With Open Door, 1975, Antony Gormley felt that for the first time in his sculpture “the conceit and the process were united.” The work consists of a four-panel, turn-of-the-century pine door that has been sliced meticulously into vertical strips. Each slice has been flipped over and nailed to battens, and the result then hangs free in the air. Gormley is aiming to re-create or redefine objects by sculptural means and his work usually begins with such “conceits,” neat devices or clever metaphors involving simultaneous perception of two images. Sometimes the effect is gentle, as when he slices a milk bottle horizontally, then reassembles it. At other times it is more thoroughgoing, as in Bread Line, 1979, three loaves of Mothers Pride bread laid out bite by bite, plus three moldy, compacted loaves; or Rearranged Tree, 1977–78, an entire trunk cut into equal sections and stacked in piles from one to 30 units high. The aim seems to be re-presentation, not representation. In his own words, he takes things that already exist and tries “to make them eloquent.”

The observation is as applicable to Full Bowl, 1978, a set of tightly fitting, concentric lead hemispheres, as to First Tree, 1977–78, in which an entire trunk has been carved away, to discover an inner core and hints of three branches. Yet wrapping and unwrapping, removal and addition, revelation and secrecy, mingle in Gormley’s art. Enhanced yet negated, the bowl increases in bulk but not in size, and (if bowls must function) since its terms of reference have somehow been mislaid, it is then open to other phenomenological or psychological connotations. Only then, perhaps, is the bowl most itself.
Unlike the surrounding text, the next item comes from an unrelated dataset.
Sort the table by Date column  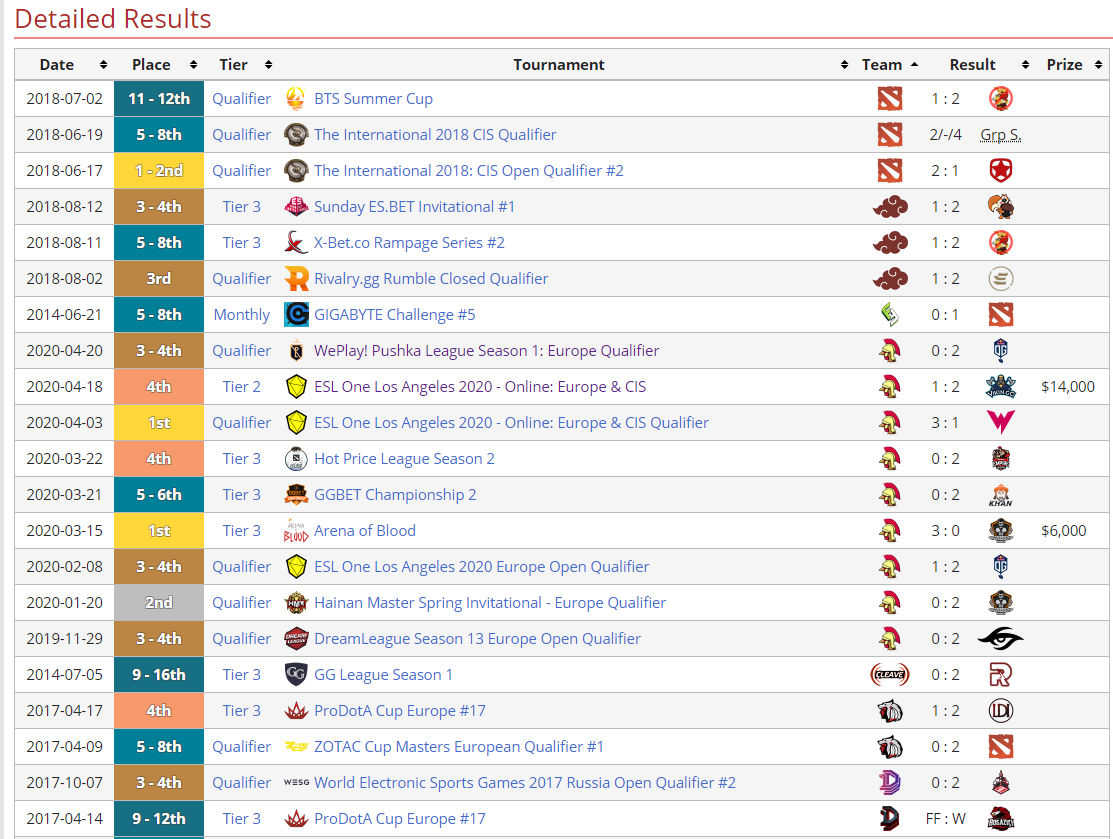(x=57, y=65)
Definition and loss of identity are equated in the most blatant of his “conceits.” The rings of a beech tree have been exposed one by one to make a shape resembling a seed, while in two other sets of work, Land Sea and Air, 1977–79, and Fruits of the Earth,1978–79, recognizable objects have been encased in layer after layer of lead until they tend towards bland ovoids. Carvings superimpose two kinds of space, that of his handprints and of the volume of slabs of rock, sometimes half hidden in the earth. Recognition and testing of surfaces, the acknowledgment of similarity between one “skin” and another—in Tree at Rest, 1979, the surface of a pool is conveyed by dropped parts of a tree—are also “conceits,” yet the artificiality this suggests is forgotten as one ponders a private, reasonable world of transformations.
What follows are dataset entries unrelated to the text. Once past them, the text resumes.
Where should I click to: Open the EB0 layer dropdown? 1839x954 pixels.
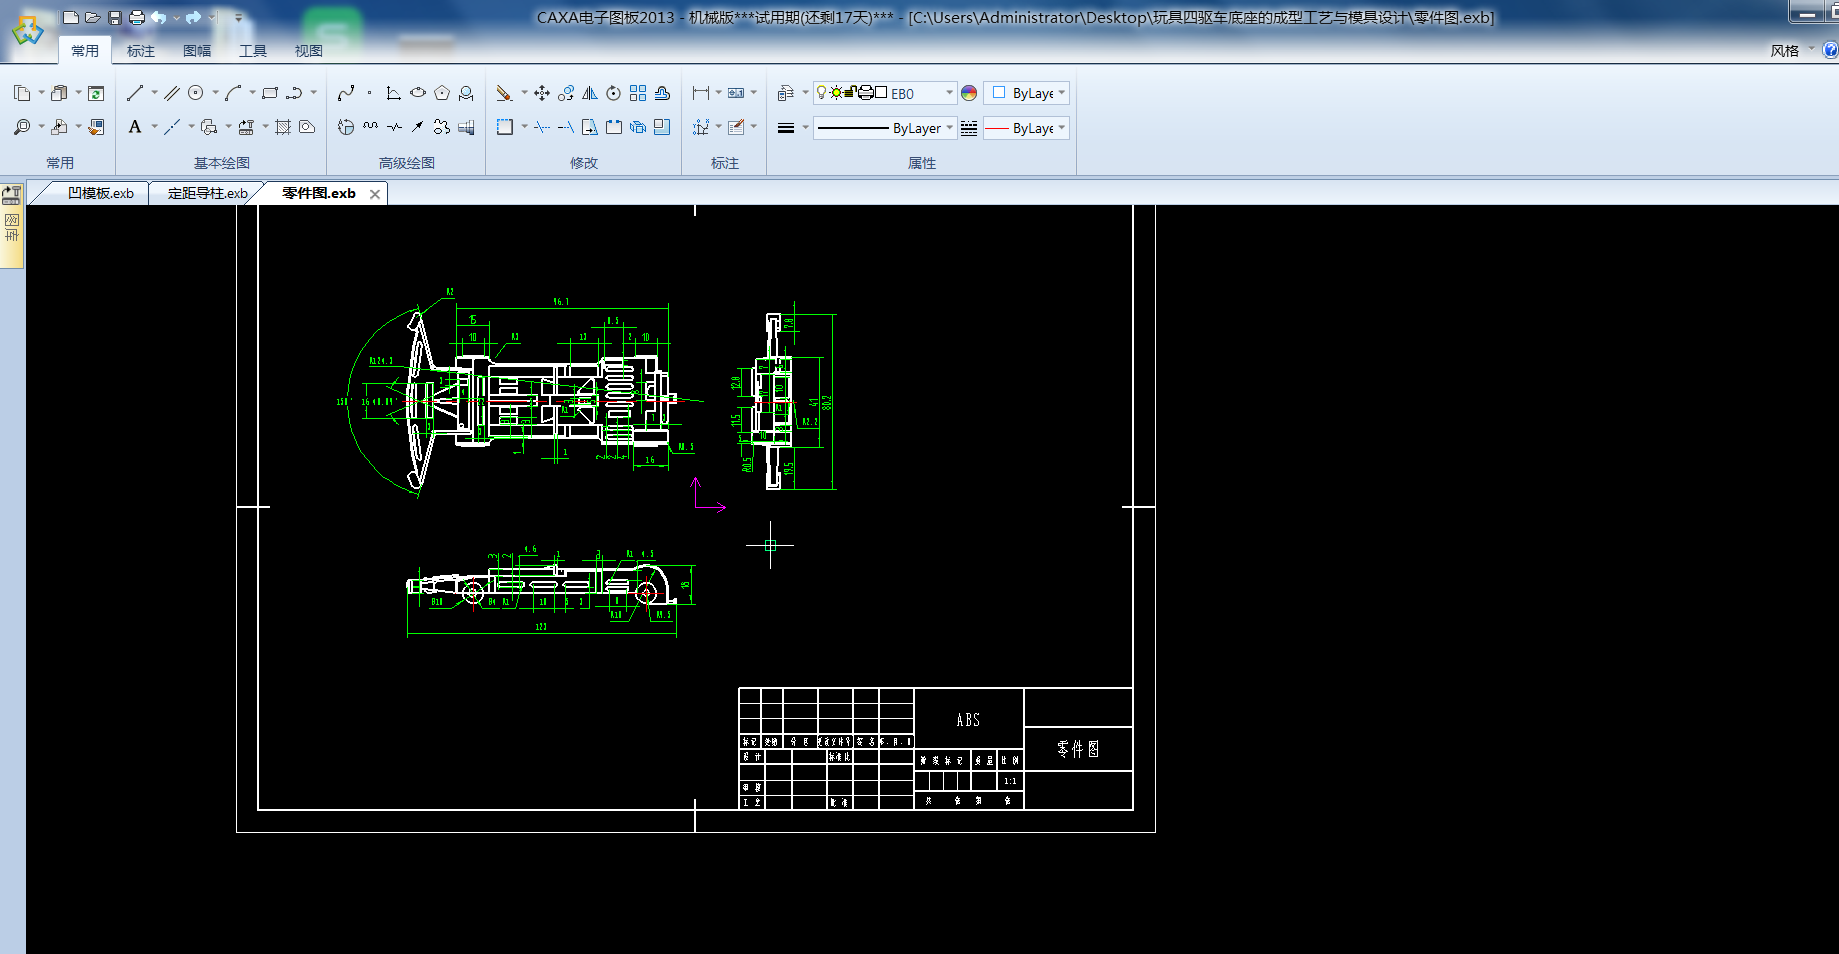[x=949, y=93]
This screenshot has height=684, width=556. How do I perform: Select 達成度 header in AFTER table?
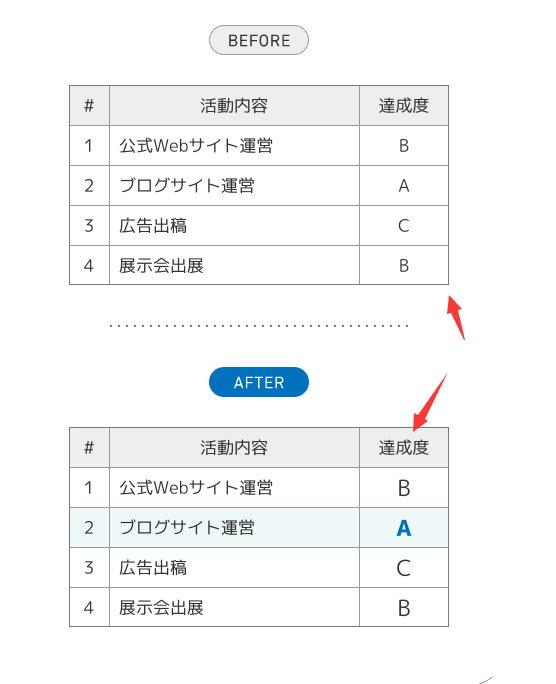404,448
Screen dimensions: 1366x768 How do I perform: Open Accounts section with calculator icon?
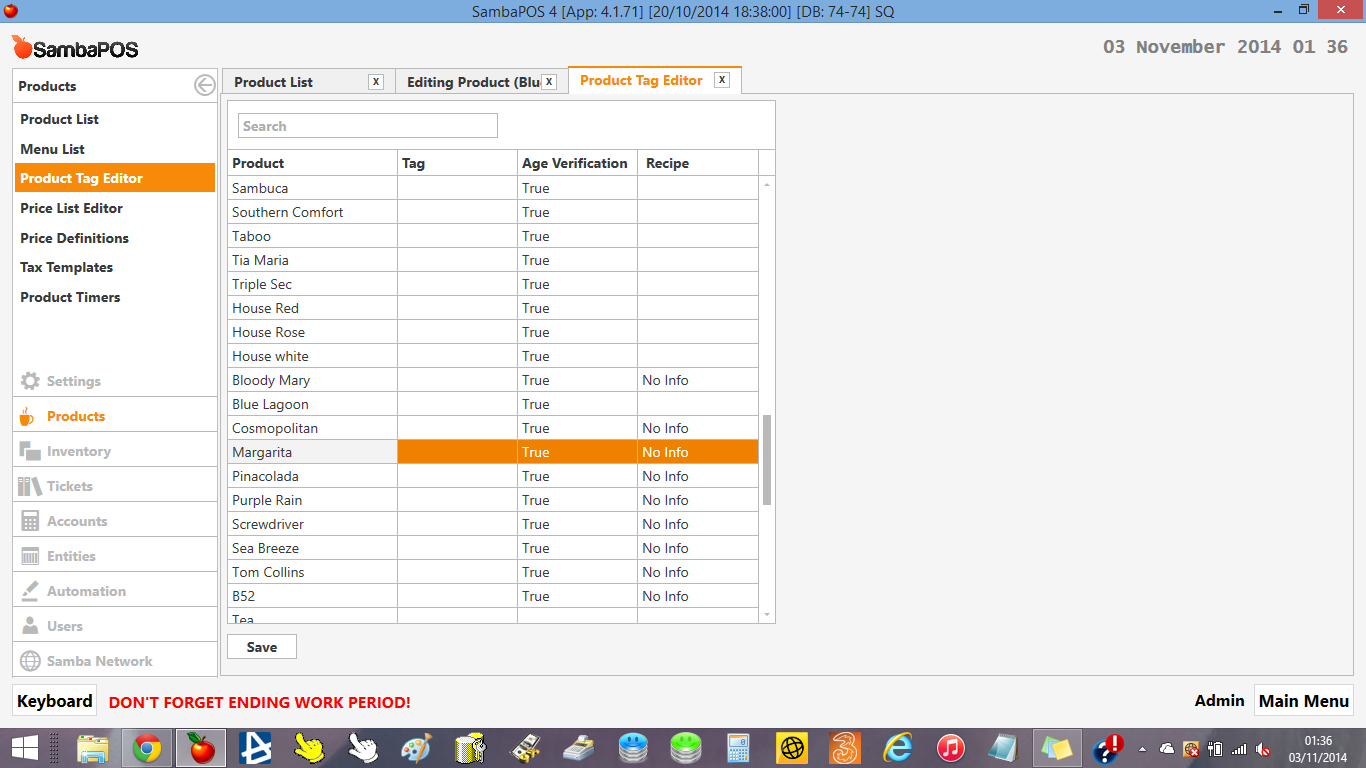[76, 521]
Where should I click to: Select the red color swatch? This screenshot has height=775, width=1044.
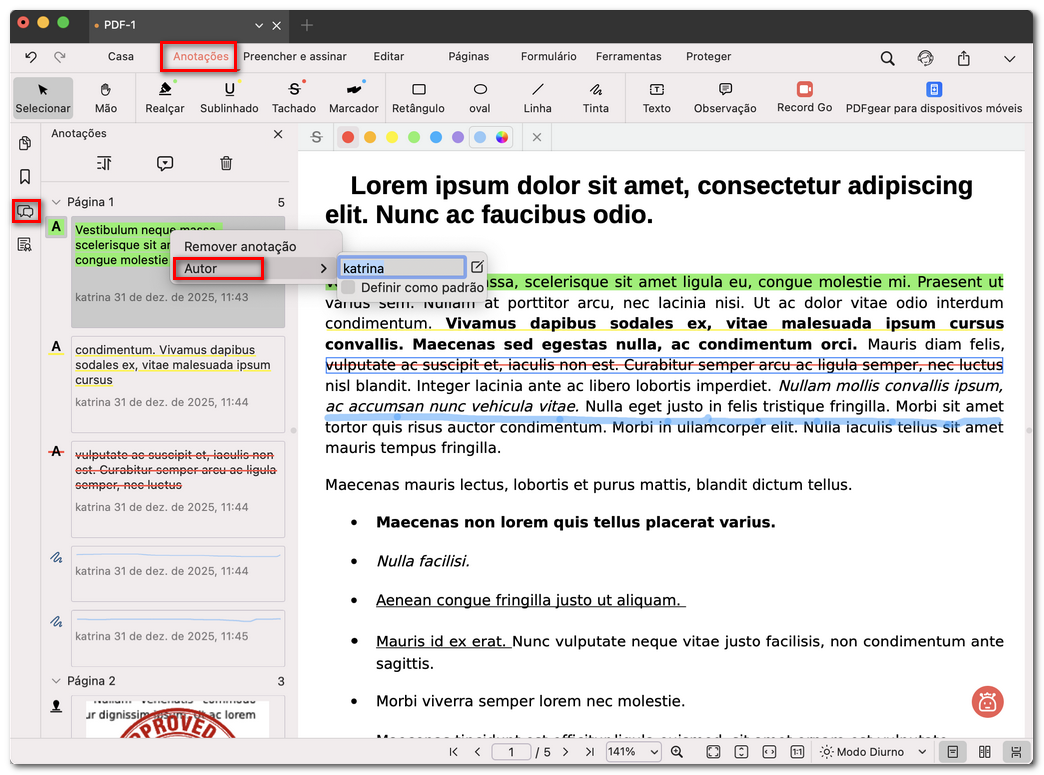pos(348,137)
Perhaps because his art so tactfully exaggerates natural processes, Gormley works slowly, stopping when a train of events seems to demand it. So End Product, 1979, consists of an elm-tree base cut away to a “final” layer that has then been burned, an act of destruction that has created the shape of a seed. In Bed, 1980, his meaning is also brought full circle. After laying out slices of Mothers Pride he bit away his own volume twice to make two negatives of bodies, lying side by side like tomb sculptures. Asked why he used bread Gormley replied, “It is the substance which sustains us and is common to everyone. I chose ‘Mothers Pride’ in particular because it is the most processed, the furthest away from the seed and the grain. . . . We eat bread to feed ourselves yet we know we will die.”
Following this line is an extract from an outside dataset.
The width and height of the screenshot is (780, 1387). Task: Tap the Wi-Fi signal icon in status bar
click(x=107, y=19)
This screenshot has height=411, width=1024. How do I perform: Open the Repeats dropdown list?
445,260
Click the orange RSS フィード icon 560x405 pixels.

Paradoxes of life and death, a play between the organic and the inorganic, a preoccupation with historical identity, all combine in his best work. What makes Gormley so good? His directness? His modesty? The tenderness of his relation to his audience? The feeling that he is attempting to sum up the whole of his experience? Simplicity and wisdom count for a lot, but what makes Gormley a potentially great sculptor is spiritual maturity, a quality that may be embarrassing to acknowledge but would be criminal to ignore.